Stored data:
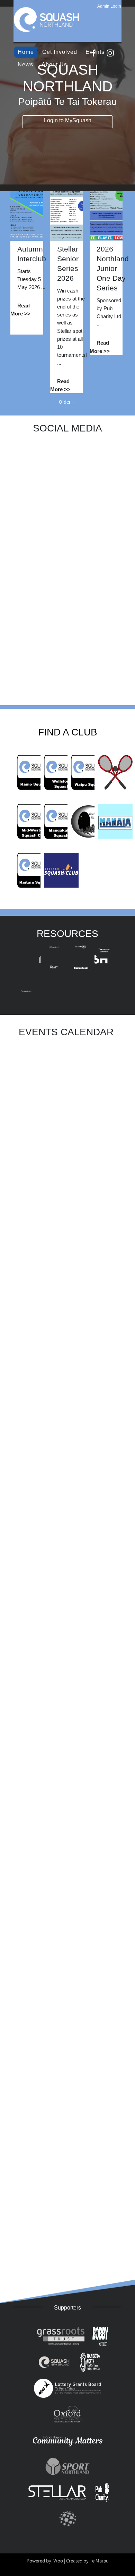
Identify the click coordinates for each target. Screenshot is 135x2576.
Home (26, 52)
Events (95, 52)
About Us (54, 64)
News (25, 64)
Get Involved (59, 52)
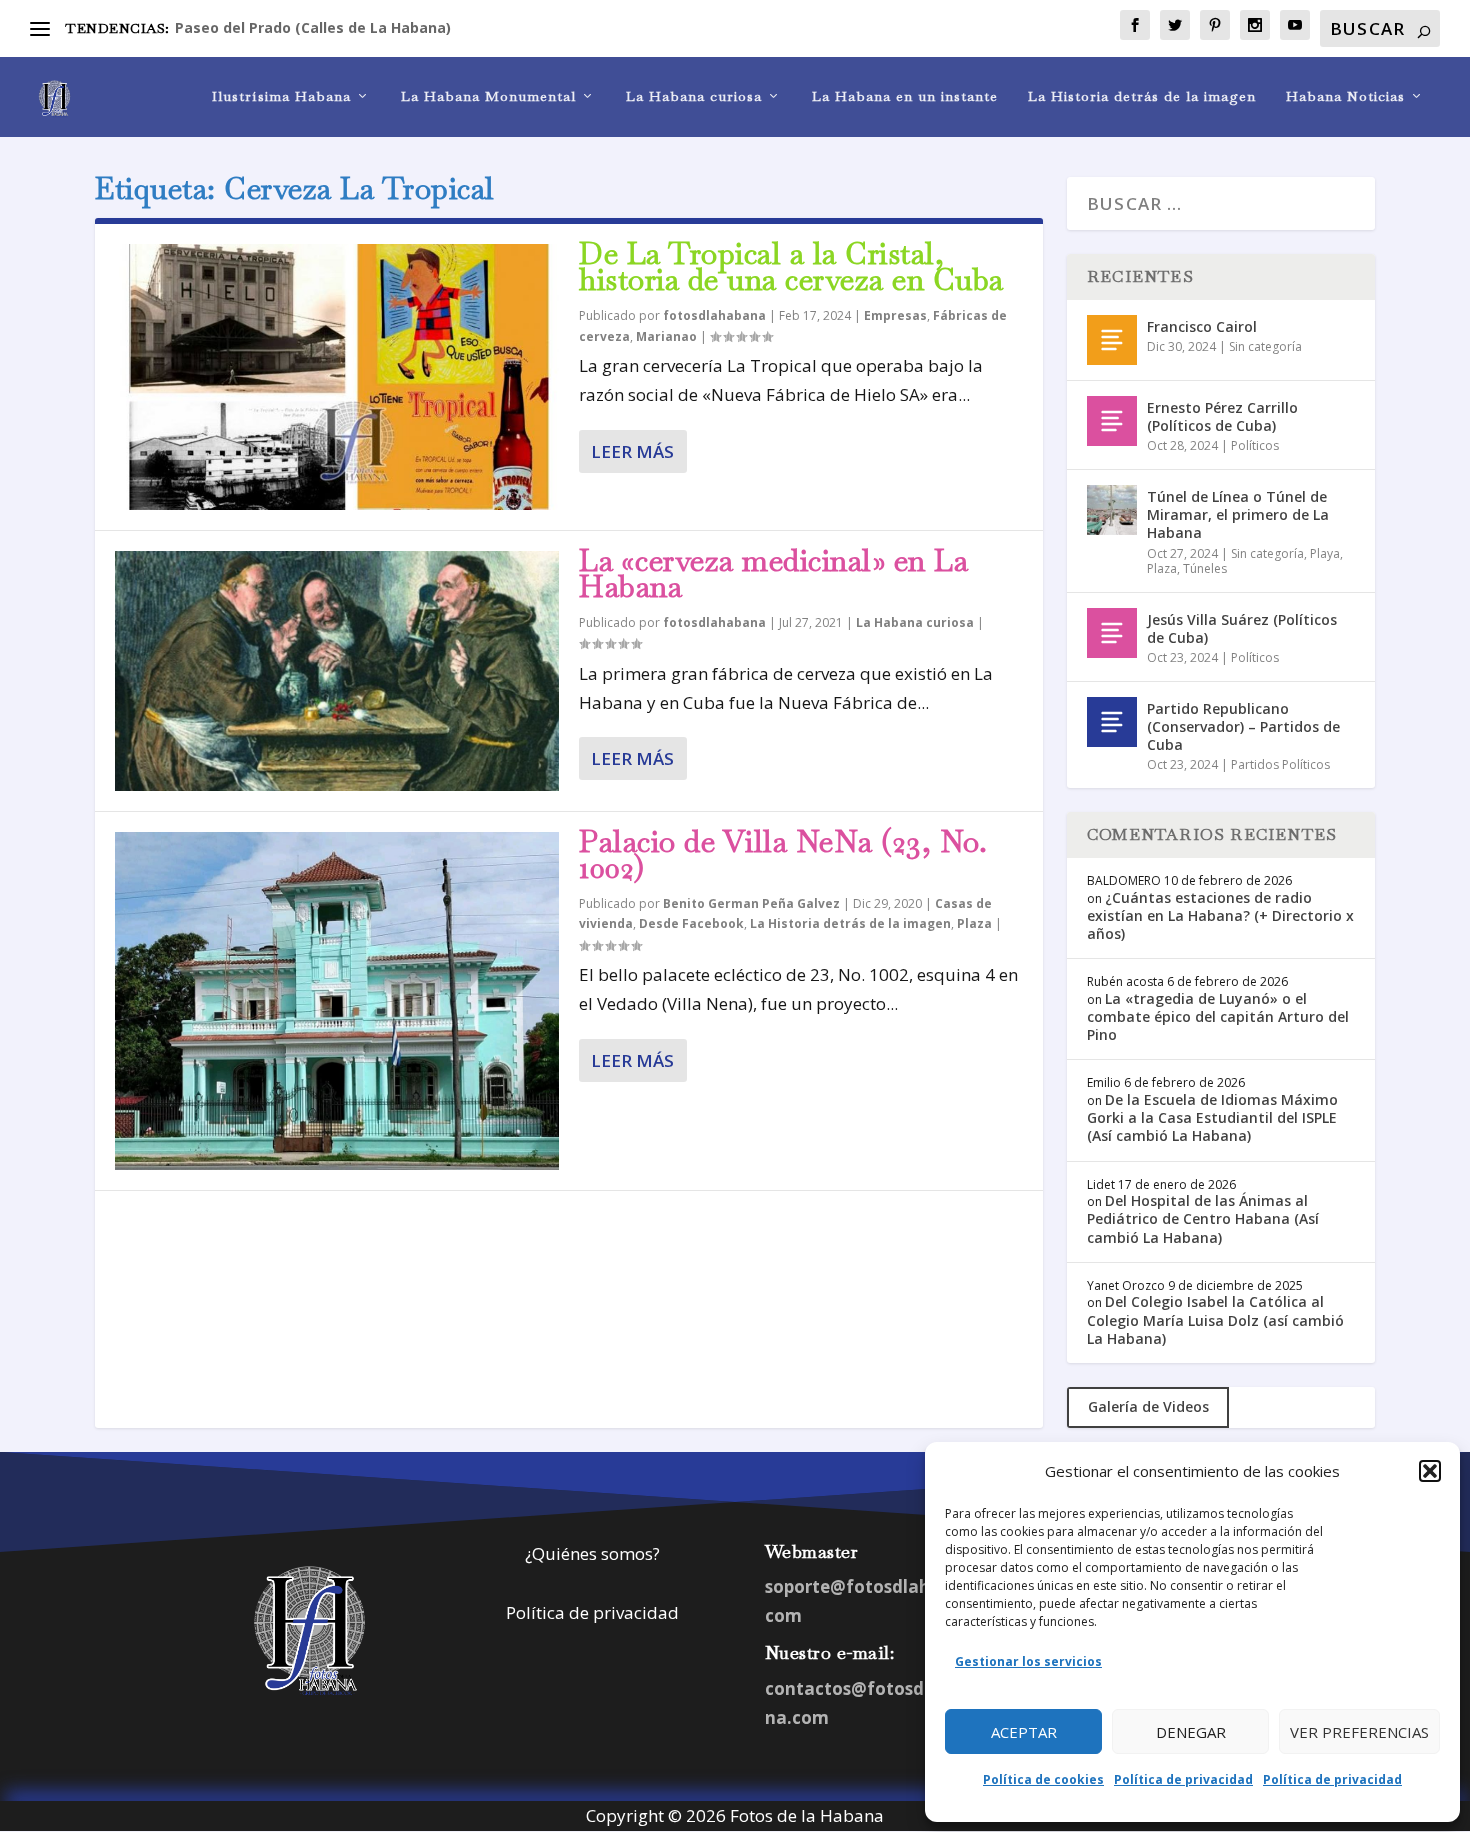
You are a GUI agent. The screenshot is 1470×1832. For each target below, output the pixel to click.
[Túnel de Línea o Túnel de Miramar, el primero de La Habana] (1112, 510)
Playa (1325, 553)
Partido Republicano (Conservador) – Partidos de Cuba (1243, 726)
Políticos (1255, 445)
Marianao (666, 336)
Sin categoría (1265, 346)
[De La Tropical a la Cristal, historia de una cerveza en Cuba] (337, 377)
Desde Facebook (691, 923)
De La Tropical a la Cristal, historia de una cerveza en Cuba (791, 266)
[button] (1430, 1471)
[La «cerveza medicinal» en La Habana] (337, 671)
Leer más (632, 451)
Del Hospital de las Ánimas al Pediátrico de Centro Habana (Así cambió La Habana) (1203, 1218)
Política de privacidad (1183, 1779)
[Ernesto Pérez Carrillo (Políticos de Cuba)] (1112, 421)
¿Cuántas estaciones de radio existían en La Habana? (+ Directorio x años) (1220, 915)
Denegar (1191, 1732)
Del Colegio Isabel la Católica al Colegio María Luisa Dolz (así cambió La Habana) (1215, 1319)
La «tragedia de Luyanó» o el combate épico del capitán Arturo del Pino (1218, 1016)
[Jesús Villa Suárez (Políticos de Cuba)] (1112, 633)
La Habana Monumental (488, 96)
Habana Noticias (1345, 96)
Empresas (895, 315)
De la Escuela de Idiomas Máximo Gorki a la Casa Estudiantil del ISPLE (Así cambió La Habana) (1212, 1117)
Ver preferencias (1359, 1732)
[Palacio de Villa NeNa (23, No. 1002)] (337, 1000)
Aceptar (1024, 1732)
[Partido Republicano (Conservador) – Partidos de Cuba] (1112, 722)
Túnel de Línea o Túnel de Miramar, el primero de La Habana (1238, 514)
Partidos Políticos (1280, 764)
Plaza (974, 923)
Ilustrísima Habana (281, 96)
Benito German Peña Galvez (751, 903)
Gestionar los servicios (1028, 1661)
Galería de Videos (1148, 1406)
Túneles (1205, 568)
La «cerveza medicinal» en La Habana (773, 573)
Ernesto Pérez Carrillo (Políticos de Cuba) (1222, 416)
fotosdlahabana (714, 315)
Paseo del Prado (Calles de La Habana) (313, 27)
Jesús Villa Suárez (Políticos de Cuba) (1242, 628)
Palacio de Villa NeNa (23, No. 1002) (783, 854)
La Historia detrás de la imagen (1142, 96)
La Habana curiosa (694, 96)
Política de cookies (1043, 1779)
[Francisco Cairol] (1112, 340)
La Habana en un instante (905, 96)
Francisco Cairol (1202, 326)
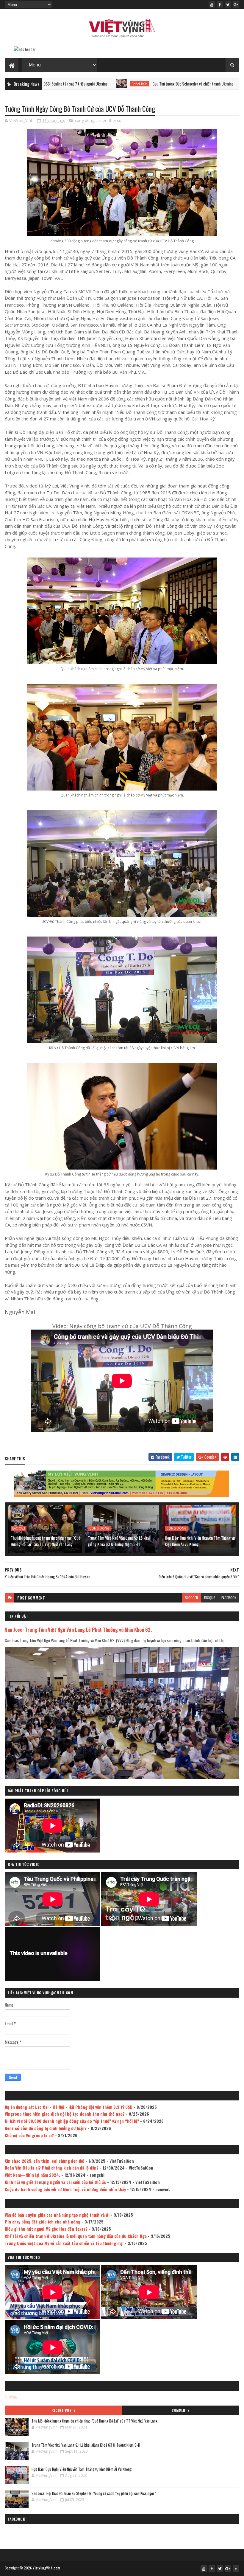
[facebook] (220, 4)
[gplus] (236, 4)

Instructions to follow: Print all of the data exactly, and do not carry over any pictures.

Result of the task:
Identify the click coordinates for each target. Screenshot is 135x2576.
Home (26, 52)
Events (95, 52)
About Us (54, 64)
News (25, 64)
Get Involved (59, 52)
You are a GUI agent. The screenshot is 1470×1832. For each target below, output the pixel to click.
[Túnel de Línea o Túnel de Miramar, el primero de La Habana] (1112, 510)
Playa (1325, 553)
Partido Republicano (Conservador) – Partidos de Cuba (1243, 726)
Políticos (1255, 445)
Marianao (666, 336)
Sin categoría (1265, 346)
[De La Tropical a la Cristal, historia de una cerveza en Cuba] (337, 377)
Desde Facebook (691, 923)
De La Tropical a la Cristal, historia de una cerveza en Cuba (791, 266)
[button] (1430, 1471)
[La «cerveza medicinal» en La Habana] (337, 671)
Leer más (632, 451)
Del Hospital de las Ánimas al Pediátrico de Centro Habana (Así cambió La Habana) (1203, 1218)
Política de privacidad (1183, 1779)
[Ernesto Pérez Carrillo (Políticos de Cuba)] (1112, 421)
¿Cuántas estaciones de radio existían en La Habana? (+ Directorio x años) (1220, 915)
Denegar (1191, 1732)
Del Colegio Isabel la Católica al Colegio María Luisa Dolz (así cambió La Habana) (1215, 1319)
La «tragedia de Luyanó» o el combate épico del capitán Arturo del Pino (1218, 1016)
[Jesús Villa Suárez (Políticos de Cuba)] (1112, 633)
La Habana Monumental (488, 96)
Habana Noticias (1345, 96)
Empresas (895, 315)
De la Escuela de Idiomas Máximo Gorki a la Casa Estudiantil del ISPLE (Así cambió La Habana) (1212, 1117)
Ver preferencias (1359, 1732)
[Palacio de Villa NeNa (23, No. 1002)] (337, 1000)
Aceptar (1024, 1732)
[Partido Republicano (Conservador) – Partidos de Cuba] (1112, 722)
Túnel de Línea o Túnel de Miramar, el primero de La Habana (1238, 514)
Partidos Políticos (1280, 764)
Plaza (974, 923)
Ilustrísima Habana (281, 96)
Benito German Peña Galvez (751, 903)
Gestionar los servicios (1028, 1661)
Galería de Videos (1148, 1406)
Túneles (1205, 568)
La «cerveza medicinal» en La Habana (773, 573)
Ernesto Pérez Carrillo (Políticos de Cuba) (1222, 416)
fotosdlahabana (714, 315)
Paseo del Prado (Calles de La Habana) (313, 27)
Jesús Villa Suárez (Políticos de Cuba) (1242, 628)
Palacio de Villa NeNa (23, No. 1002) (783, 854)
La Historia detrás de la imagen (1142, 96)
La Habana curiosa (694, 96)
Política de cookies (1043, 1779)
[Francisco Cairol] (1112, 340)
La Habana en un instante (905, 96)
Francisco Cairol (1202, 326)
[facebook] (220, 4)
[gplus] (236, 4)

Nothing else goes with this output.